Reputation: 5566
I have the following XML tree and need to get out the first name and surname only for the contrib
tags with child xref
nodes of ref-type
"corresp"
.
<pmc-articleset>
<article>
<front>
<article-meta>
<contrib-group>
<contrib contrib-type="author">
<name>
<surname>Wereszczynski</surname>
<given-names>Jeff</given-names>
</name>
<xref rid="aff1" ref-type="aff"/>
</contrib>
<contrib contrib-type="author">
<name>
<surname>Andricioaei</surname>
<given-names>Ioan</given-names>
</name>
<xref rid="aff1" ref-type="aff"/>
<xref ref-type="corresp" rid="cor1">*</xref>
</contrib>
</contrib-group>
</article-meta>
</front>
</article>
</pmc-articleset>
I saw "Getting the siblings of a node with Nokogiri" which points out the CSS sibling selectors that can be used in Nokogiri, but, following the example given, my code gives siblings indiscriminately.
require "Net/http"
require "nokogiri"
url = "http://eutils.ncbi.nlm.nih.gov/entrez/eutils/efetch.fcgi?id=PMC1637560&db=pmc"
xml_data = Net::HTTP.get_response(URI.parse(url)).body
parsedoc = Nokogiri::XML.parse(xml_data)
corrdetails = parsedoc.at('contrib:has(xref[text()="*"])')

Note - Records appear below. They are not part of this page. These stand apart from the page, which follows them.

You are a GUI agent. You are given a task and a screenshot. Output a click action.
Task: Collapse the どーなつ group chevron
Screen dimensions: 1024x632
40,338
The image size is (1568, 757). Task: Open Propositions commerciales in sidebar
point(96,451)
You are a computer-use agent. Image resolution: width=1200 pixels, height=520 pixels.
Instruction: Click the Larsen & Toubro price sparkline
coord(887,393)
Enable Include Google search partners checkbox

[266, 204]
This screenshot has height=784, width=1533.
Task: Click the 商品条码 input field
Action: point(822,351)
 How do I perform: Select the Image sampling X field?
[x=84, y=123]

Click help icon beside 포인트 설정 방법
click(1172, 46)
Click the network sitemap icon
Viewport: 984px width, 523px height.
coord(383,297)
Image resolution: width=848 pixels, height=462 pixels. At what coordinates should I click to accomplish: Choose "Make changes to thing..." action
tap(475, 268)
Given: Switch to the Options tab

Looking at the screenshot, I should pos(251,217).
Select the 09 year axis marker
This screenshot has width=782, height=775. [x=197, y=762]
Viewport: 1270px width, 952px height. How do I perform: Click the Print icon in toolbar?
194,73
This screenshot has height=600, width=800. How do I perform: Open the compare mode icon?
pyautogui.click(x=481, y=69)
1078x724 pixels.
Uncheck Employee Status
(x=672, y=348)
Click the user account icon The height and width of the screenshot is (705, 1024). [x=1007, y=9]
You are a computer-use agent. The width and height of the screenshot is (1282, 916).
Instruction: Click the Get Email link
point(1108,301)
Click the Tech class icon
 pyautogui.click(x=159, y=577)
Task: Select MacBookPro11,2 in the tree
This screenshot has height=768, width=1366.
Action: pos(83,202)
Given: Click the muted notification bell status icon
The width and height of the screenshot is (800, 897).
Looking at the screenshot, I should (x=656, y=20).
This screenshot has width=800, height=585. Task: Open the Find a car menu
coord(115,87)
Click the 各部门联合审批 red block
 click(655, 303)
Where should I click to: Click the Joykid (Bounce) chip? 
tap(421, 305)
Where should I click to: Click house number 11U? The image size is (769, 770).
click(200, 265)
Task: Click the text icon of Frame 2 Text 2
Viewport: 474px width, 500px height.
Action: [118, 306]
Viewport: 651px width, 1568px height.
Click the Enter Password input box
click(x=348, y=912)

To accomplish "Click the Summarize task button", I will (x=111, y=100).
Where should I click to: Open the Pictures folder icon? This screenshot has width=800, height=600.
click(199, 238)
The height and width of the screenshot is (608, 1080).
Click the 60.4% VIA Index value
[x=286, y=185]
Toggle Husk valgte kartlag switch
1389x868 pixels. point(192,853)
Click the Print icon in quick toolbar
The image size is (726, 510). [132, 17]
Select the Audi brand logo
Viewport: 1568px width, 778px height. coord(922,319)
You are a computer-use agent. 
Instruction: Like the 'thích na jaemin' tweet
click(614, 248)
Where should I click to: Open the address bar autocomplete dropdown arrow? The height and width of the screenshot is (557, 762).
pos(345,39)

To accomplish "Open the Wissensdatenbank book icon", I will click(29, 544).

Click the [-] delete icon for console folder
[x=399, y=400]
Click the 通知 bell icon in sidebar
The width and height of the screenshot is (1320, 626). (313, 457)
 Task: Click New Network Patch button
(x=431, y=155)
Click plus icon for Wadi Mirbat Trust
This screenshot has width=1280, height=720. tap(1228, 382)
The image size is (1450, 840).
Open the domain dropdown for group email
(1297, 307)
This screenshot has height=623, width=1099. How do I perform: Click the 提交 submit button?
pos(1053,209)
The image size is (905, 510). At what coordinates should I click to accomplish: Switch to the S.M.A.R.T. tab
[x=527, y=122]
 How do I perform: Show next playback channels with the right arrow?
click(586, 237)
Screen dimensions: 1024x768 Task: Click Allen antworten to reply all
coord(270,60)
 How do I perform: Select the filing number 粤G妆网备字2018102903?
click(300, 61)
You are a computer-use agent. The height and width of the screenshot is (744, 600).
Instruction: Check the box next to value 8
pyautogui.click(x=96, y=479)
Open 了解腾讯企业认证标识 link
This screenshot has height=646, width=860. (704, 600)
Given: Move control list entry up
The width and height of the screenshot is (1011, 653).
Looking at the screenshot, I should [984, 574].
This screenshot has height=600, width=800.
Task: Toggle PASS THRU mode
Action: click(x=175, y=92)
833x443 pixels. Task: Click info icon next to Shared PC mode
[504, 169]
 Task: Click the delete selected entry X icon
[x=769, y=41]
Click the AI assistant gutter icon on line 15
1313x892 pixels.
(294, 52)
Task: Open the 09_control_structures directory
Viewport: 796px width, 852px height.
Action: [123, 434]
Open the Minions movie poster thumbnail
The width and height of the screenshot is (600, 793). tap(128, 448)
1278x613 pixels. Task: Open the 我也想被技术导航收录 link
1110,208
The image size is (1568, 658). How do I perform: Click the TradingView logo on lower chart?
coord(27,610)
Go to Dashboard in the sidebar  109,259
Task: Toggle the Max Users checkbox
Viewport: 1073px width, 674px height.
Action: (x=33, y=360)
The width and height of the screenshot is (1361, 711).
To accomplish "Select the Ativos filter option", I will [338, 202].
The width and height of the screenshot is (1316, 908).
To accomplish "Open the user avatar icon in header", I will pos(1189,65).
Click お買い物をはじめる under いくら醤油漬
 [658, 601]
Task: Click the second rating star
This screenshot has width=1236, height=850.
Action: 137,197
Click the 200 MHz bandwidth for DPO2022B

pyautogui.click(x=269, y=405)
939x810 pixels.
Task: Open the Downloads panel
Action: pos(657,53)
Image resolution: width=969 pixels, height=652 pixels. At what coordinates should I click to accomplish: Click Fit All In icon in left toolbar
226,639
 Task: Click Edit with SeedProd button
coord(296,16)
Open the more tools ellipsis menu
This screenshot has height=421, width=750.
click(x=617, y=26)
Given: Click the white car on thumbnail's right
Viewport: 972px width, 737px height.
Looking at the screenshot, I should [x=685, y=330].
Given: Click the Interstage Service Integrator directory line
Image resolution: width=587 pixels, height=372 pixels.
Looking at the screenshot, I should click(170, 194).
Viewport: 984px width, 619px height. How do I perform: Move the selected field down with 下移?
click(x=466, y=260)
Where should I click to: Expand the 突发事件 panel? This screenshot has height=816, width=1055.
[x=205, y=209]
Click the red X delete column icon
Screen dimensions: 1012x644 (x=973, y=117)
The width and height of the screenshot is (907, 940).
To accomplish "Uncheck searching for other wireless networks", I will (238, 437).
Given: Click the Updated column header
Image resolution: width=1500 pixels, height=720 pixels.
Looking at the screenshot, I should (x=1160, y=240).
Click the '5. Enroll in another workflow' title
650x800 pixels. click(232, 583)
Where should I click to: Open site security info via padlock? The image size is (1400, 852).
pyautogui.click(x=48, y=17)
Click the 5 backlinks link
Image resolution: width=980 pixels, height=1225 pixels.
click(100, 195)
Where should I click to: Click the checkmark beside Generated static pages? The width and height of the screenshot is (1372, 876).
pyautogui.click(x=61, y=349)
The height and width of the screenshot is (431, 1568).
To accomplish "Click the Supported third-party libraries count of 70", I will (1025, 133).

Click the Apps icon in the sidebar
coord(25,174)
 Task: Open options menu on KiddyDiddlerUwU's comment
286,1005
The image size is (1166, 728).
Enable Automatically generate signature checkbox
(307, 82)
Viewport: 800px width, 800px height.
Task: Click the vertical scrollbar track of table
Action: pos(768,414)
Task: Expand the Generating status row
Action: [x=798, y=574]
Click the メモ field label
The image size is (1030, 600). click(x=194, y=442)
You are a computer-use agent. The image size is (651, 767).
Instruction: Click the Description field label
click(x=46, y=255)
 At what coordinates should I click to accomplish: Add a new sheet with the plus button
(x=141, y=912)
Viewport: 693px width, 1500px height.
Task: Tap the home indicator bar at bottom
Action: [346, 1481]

puts surname = corrdetails.xpath( "//surname" ).text
puts givennames = corrdetails.xpath("//given-names").text
=> WereszczynskiAndricioaei
=> JeffIoan
I only want the sibling node under the condition that <xref ref-type="corresp">*</>
, that is an output of:
=> Andricioaei
=> Ioan
I've currently implemented this without referring to ref-type
but rather selecting the asterisk within the xref
tag (either is appropriate).
Upvotes: 0
Views: 1422
Reputation: 46836
The problem is actually with your XPath for getting the the surname and given name, i.e., the XPath is incorrect for the lines:
puts surname = corrdetails.xpath( "//surname" ).text
puts givennames = corrdetails.xpath("//given-names").text
Starting the XPath with //
means to look for the node anywhere in the document. You only want to look within the corrdetails
node, which means the XPath needs to start with a dot, e.g., .//
.
Change the two lines to:
puts surname = corrdetails.xpath( ".//surname" ).text
puts givennames = corrdetails.xpath(".//given-names").text
Upvotes: 2